━━━ Data for the task

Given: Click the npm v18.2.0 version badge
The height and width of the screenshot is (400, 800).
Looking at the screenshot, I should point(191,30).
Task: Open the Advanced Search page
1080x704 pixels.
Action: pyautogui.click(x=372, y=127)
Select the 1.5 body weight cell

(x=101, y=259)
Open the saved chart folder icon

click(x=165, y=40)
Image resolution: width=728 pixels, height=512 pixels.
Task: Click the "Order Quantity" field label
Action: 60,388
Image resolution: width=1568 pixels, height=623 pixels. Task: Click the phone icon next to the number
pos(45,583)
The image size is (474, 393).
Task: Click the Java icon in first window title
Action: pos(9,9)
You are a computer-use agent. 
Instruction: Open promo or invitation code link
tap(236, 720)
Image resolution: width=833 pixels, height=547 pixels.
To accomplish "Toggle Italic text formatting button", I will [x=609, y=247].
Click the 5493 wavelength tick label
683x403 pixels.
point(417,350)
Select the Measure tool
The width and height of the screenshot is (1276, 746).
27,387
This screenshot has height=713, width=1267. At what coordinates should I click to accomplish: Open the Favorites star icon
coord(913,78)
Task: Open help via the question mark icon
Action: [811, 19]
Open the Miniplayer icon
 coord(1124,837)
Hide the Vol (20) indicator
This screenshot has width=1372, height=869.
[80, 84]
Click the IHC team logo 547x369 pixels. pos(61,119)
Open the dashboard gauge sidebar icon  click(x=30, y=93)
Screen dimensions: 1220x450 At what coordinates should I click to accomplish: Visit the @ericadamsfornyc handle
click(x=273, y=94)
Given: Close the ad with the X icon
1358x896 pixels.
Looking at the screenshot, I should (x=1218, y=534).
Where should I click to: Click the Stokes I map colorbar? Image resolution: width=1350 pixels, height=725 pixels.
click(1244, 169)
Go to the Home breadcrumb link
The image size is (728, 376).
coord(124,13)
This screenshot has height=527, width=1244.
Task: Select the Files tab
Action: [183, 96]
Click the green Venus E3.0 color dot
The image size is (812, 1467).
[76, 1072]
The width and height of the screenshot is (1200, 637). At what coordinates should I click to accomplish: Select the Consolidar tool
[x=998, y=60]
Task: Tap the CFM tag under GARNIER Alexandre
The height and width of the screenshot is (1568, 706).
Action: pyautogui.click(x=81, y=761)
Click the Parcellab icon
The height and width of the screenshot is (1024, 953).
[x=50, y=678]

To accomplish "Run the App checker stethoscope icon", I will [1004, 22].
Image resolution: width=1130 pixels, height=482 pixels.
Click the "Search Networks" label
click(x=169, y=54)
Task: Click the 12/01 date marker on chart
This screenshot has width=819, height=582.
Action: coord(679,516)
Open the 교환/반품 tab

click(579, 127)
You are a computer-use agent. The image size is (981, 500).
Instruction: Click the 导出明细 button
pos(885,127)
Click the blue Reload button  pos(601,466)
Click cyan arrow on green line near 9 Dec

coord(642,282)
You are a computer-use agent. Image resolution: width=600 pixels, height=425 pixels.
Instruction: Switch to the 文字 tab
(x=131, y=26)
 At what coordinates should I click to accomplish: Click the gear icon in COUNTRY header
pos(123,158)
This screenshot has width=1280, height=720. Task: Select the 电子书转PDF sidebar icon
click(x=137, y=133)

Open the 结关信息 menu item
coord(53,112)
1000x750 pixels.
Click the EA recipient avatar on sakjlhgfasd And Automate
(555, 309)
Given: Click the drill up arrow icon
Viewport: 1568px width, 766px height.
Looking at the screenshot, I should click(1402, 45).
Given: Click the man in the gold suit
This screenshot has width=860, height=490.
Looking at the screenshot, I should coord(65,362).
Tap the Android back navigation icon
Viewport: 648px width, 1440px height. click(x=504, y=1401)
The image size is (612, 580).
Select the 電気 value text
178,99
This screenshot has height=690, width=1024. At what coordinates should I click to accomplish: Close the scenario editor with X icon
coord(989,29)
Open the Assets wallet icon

━━━━━━

What needs to be done
What is the number of lines in this material that hold the string "Given"? Answer with that number only.

Completed task
4